The Council also reveals regulators will suspend any new rules that will have an adverse impact on liquidity or solvency.
“Each regulator will communicate more specific reliefs to its regulated firms/schemes in due course,” a statement by the Financial Stability Council said.
This is part of measures to help manage the potential impacts of the Debt Exchange Programme on the financial sector. The financial sector regulators are expected to deploy all regulatory and supervisory tools to mitigate risks to financial stability. It will also assess impacts on a regular basis, and quickly address evolving risks in order to safeguard financial stability.
Regulators, according to the Council, are already in discussions with external auditors of financial institutions and will provide guidance to ensure a standardized approach to the accounting treatment applied to the Debt Exchange.
Ghana Financial Stability Fund (GFSF)
Meanwhile, a Financial Stability Fund is being established with a target size of GHC 15 billion to be provided by the Government of Ghana and its development partners.
The Fund will provide liquidity to financial institutions that participate fully in the Debt Exchange.
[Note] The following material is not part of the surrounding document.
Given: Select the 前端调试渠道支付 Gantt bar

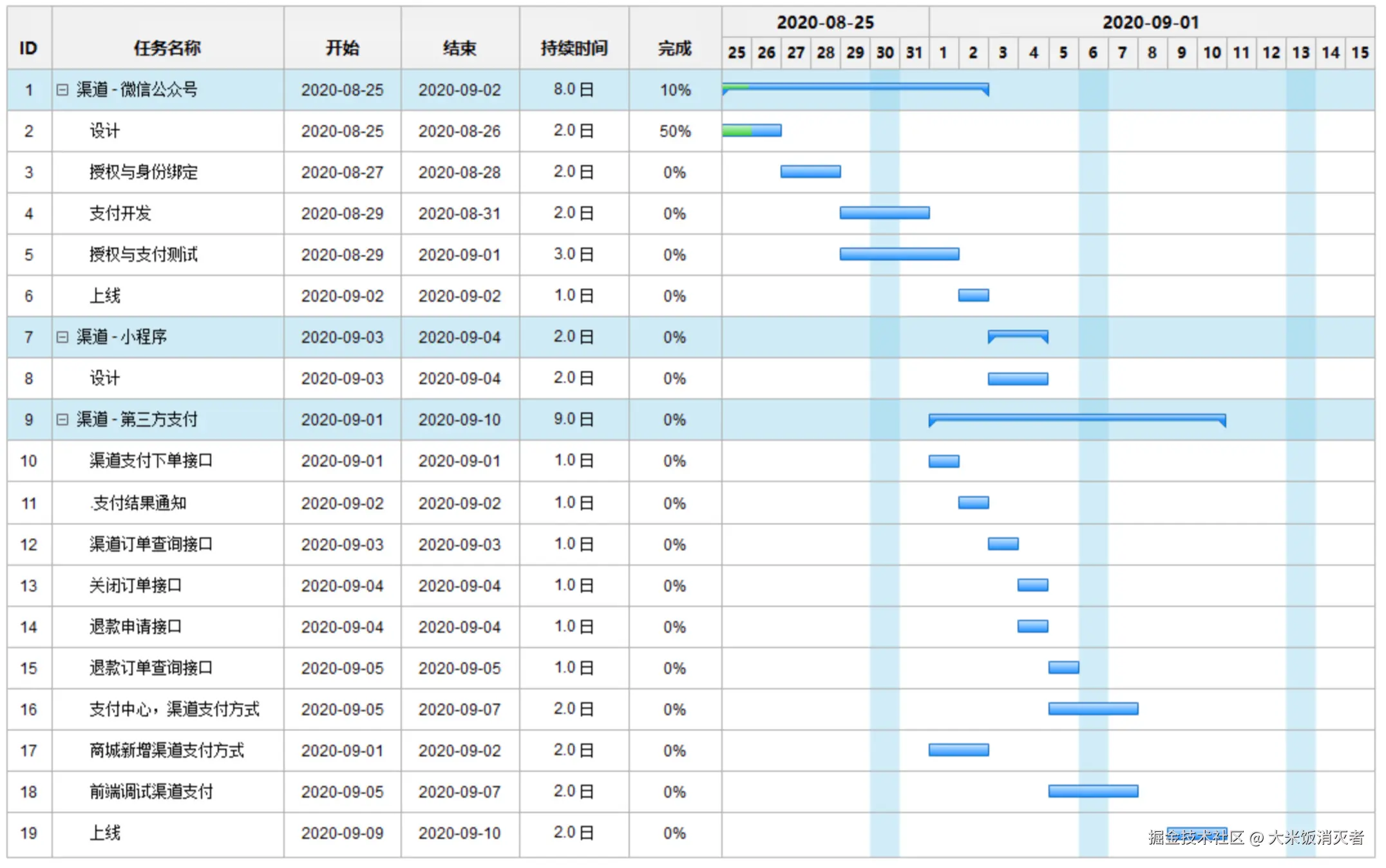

“All financial institutions (banks, SDIs, pension schemes, collective investment schemes, fund managers, broker/dealers, insurance firms) that fully participate in the Debt Exchange can access the GFSF for augmented liquidity support, with effect from the date of completion of the Debt Exchange.”
The Fund will be managed by the Bank of Ghana under unique operational guidelines being developed by the Financial Stability Council. The Financial Stability Council will provide ongoing advice and oversight for the use of the GFSF.
The Government of Ghana this week launched Ghana’s Domestic Debt Exchange programme, an invitation for the voluntary exchange of approximately GHS137 billion of the domestic notes and bonds including E.S.L.A. and Daakye bonds, for a package of new Bonds to be issued by the government.
The Exchange excludes Treasury Bills in totality, and notes and bonds held by individuals (natural persons).
The Financial Stability Council has thus assured it will continue to closely monitor the impacts of the Debt Exchange on financial institutions and on the financial system as a whole, as well as the effectiveness of the measures outlined above.
These measures will be reviewed continuously and recalibrated as needed to ensure maximum effectiveness to safeguard the stability of the financial system and the protection of deposits, pensions, policy holders’ funds, and investor funds/assets.